Retype every one of the records below, keeping each line as it is.

## BEGIN Record list

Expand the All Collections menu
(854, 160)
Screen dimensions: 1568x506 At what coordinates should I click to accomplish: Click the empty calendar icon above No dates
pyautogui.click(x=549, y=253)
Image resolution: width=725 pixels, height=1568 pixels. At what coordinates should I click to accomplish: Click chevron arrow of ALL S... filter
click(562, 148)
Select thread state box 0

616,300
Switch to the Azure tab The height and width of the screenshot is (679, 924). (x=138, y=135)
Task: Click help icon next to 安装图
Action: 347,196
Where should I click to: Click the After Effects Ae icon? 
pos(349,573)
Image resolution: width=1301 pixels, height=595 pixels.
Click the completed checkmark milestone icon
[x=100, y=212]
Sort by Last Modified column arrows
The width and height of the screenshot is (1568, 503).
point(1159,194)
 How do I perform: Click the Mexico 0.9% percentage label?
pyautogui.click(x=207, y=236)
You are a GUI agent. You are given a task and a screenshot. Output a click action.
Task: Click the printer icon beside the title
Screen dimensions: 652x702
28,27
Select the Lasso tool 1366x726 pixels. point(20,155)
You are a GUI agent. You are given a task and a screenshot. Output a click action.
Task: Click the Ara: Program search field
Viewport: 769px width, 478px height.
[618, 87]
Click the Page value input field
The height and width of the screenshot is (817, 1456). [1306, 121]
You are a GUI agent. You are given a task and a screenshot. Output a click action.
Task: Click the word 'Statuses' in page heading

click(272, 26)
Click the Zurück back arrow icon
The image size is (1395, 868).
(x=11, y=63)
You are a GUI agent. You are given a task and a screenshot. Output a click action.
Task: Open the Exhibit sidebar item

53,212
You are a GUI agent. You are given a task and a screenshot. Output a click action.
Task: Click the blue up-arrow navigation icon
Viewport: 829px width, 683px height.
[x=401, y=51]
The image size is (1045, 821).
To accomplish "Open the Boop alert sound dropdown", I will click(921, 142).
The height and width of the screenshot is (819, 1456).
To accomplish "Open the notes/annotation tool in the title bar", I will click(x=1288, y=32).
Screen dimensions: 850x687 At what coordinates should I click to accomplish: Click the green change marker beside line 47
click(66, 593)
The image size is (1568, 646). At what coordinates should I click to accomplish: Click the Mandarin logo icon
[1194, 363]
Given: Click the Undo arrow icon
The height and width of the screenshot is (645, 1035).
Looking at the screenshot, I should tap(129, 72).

## END Record list

• **Solution**
Expand the All Collections menu
(854, 160)
Screen dimensions: 1568x506 At what coordinates should I click to accomplish: Click the empty calendar icon above No dates
pyautogui.click(x=549, y=253)
Image resolution: width=725 pixels, height=1568 pixels. At what coordinates should I click to accomplish: Click chevron arrow of ALL S... filter
click(562, 148)
Select thread state box 0

616,300
Switch to the Azure tab The height and width of the screenshot is (679, 924). (x=138, y=135)
Task: Click help icon next to 安装图
Action: 347,196
Where should I click to: Click the After Effects Ae icon? 
pos(349,573)
Image resolution: width=1301 pixels, height=595 pixels.
Click the completed checkmark milestone icon
[x=100, y=212]
Sort by Last Modified column arrows
The width and height of the screenshot is (1568, 503).
point(1159,194)
 How do I perform: Click the Mexico 0.9% percentage label?
pyautogui.click(x=207, y=236)
You are a GUI agent. You are given a task and a screenshot. Output a click action.
Task: Click the printer icon beside the title
Screen dimensions: 652x702
28,27
Select the Lasso tool 1366x726 pixels. point(20,155)
You are a GUI agent. You are given a task and a screenshot. Output a click action.
Task: Click the Ara: Program search field
Viewport: 769px width, 478px height.
[618, 87]
Click the Page value input field
The height and width of the screenshot is (817, 1456). [1306, 121]
You are a GUI agent. You are given a task and a screenshot. Output a click action.
Task: Click the word 'Statuses' in page heading

click(272, 26)
Click the Zurück back arrow icon
The image size is (1395, 868).
(x=11, y=63)
You are a GUI agent. You are given a task and a screenshot. Output a click action.
Task: Open the Exhibit sidebar item

53,212
You are a GUI agent. You are given a task and a screenshot. Output a click action.
Task: Click the blue up-arrow navigation icon
Viewport: 829px width, 683px height.
[x=401, y=51]
The image size is (1045, 821).
To accomplish "Open the Boop alert sound dropdown", I will click(921, 142).
The height and width of the screenshot is (819, 1456).
To accomplish "Open the notes/annotation tool in the title bar", I will click(x=1288, y=32).
Screen dimensions: 850x687 At what coordinates should I click to accomplish: Click the green change marker beside line 47
click(66, 593)
The image size is (1568, 646). At what coordinates should I click to accomplish: Click the Mandarin logo icon
[1194, 363]
Given: Click the Undo arrow icon
The height and width of the screenshot is (645, 1035).
Looking at the screenshot, I should tap(129, 72).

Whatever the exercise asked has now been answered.